● **Problem requirements**:
Copy out exactly the lines from the line containing "Task: Click the component list icon top-left" to the end of the listing.

Provided records section start

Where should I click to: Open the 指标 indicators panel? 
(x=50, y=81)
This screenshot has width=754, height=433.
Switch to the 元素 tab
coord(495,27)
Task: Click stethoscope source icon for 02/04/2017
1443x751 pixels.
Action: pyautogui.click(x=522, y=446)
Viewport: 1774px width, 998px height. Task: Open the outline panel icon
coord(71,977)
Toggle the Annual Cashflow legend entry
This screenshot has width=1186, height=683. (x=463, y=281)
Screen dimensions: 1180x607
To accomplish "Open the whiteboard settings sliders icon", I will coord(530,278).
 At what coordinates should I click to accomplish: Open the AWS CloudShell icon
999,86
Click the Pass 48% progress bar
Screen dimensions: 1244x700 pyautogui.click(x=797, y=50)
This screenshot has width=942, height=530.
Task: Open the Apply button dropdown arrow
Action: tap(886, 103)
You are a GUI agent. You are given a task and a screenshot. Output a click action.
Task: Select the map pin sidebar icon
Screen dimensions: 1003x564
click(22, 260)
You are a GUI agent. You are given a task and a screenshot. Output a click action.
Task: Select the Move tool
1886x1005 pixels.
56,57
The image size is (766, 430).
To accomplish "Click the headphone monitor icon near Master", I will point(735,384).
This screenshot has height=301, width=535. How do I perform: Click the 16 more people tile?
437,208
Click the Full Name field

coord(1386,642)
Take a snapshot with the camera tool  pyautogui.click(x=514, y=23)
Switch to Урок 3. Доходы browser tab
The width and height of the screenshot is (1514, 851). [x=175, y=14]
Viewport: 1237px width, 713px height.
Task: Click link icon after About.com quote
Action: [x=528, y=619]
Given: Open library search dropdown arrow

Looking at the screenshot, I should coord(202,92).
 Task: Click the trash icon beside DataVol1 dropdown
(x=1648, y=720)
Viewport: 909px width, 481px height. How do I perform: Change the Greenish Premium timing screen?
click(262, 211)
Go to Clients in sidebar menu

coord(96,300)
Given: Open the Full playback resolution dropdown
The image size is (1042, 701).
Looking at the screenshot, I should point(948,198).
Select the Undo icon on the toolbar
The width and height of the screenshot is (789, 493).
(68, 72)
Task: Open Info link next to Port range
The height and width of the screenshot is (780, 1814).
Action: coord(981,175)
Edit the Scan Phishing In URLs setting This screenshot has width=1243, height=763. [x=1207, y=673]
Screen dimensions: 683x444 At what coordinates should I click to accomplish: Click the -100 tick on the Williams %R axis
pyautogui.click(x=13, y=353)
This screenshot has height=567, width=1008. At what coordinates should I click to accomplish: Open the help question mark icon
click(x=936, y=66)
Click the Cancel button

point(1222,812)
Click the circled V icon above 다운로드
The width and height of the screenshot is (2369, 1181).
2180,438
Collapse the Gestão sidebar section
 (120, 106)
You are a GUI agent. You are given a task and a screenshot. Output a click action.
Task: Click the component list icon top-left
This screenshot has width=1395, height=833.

Provided records section end

● **Written solution**:
Task: Click the component list icon top-left
This screenshot has width=1395, height=833.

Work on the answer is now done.